Les femmes font plus facilement des jobs d'homme
Posté : 27 mars 2011 13:22
Symbole du taux d'activité croissant des femmes, les professions traditionnellement masculines, comme les ingénieurs, attirent de plus en plus de femmes mais l'inverse est beaucoup moins vrai: peu d'hommes deviennent sage-femme ou assistant maternel.
Alors que les femmes représentent aujourd'hui 47% des actifs, la plupart des professions se féminisent, même si les métiers vraiment mixtes restent «rares», comme le note la Dares (statistiques du ministère de l'Emploi) dans «France, portrait social» édition 2009, publié par l'Insee.
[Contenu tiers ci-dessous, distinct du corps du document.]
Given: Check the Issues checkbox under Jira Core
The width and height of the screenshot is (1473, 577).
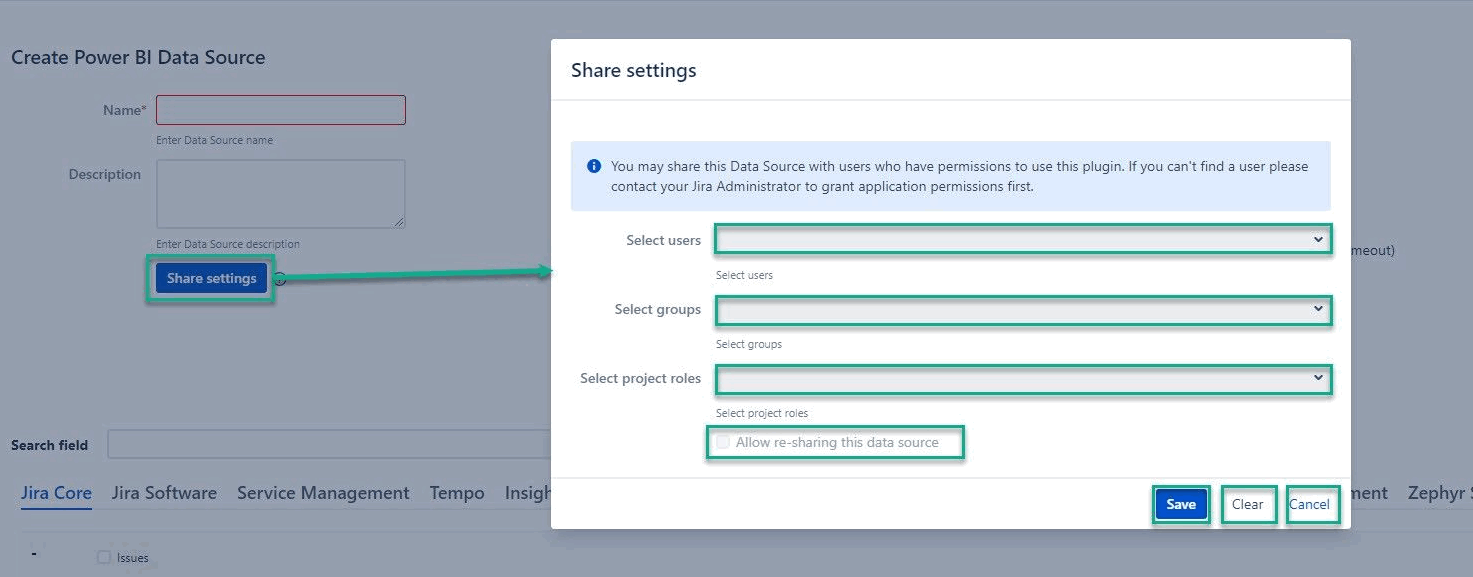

Certains métiers se féminisent plus rapidement
Cette féminisation est nette chez les médecins: 59% des débutants sont des femmes contre 38% des plus anciens. Parmi les «ingénieurs et cadres techniques» de l'industrie débutants, elles sont 39% contre 9% des plus anciens.
Depuis plusieurs années, Education nationale et entreprises poussent les jeunes filles à embrasser des carrières à dominance masculine, en particulier scientifiques, avec moult campagnes de sensibilisation.
Mais qui pousse les jeunes gens à devenir assistant maternel ou secrétaire, des métiers qui comptent 99% de femmes?
Le système pousse les femmes à épouser ces professions
«Les politiques publiques destinées à réduire la ségrégation de genre ont eu tendance à encourager les femmes à embrasser des carrières traditionnellement masculines mais les mesures pour encourager les hommes à choisir des métiers féminins sont beaucoup plus rares», confirme Helen Norman, de l'Université de Manchester, lors d'un récent colloque sur l'égalité.
Comme la santé, l'enseignement, l'administration, «le social est un continent à conquérir du point de vue de la mixité des métiers», relève aussi la sociologue Jacqueline Laufer. Et pourtant, nombre de ces métiers, dans le paramédical ou le social par exemple, manquent de bras.
Les hommes encore stopés par les clichés
Willy Belhassen, 47 ans, fut l'un des premiers hommes à devenir sage-femme quand la profession leur a été ouverte en 1982. Ils sont moins d'1% pour 20.000 sages-femmes.
«Je savais que ça n'allait pas être facile. Les clichés venaient surtout des sages-femmes les plus anciennes, elles pensaient que jamais un homme n'aurait la patience nécessaire», raconte-t-il.
«Garçons et filles sont exposés aux stéréotypes très jeunes, qui les guident vers des idées de carrière», rappelle Helen Norman.
La pression sociale, grande coupable
Véra Albaret, de la Fnars (associations d'insertion sociale), cite les «clichés sur les femmes enclines à l'écoute et au maternage» et donc guidées vers les professions du soin et du social. Des métiers en outre souvent mal reconnus et mal payés, ce qui entretient les inégalités professionnelles.
Et une fois adulte, la pression sociale continue. Dans les entreprises, «quand on dit +on recherche une secrétaire+, quel homme aura le courage de postuler ?», s'interroge Isabelle Fréret, de la CFE-CGC.
La sociologue Jeanne Fagnani note que cette ségrégation des métiers s'auto-entretient. Par exemple, dans les crèches, les enfants ne voient quasiment que des femmes s'occuper d'eux. «C'est un vecteur de perpétuation des stéréotypes», explique-t-elle.
Les entreprises ont leur part de responsabilité
L'économiste Rachel Silvera, qui a réalisé une étude avec l'Observatoire de la responsabilité sociétale des entreprises (Orse), voit néanmoins une petite raison d'espérer.
En étudiant à la loupe 165 accords d'entreprise sur l'égalité professionnelle, elle a noté qu'«un quart évoque le fait que les hommes devraient s'orienter vers des emplois dits féminins», comme chez Schneider Electric ou Castorama.
Même si cela reste souvent de l'ordre du discours -- très peu d'entreprises fixent des objectifs chiffrés --, «le mouvement s'amorce», estime Rachel Silvera.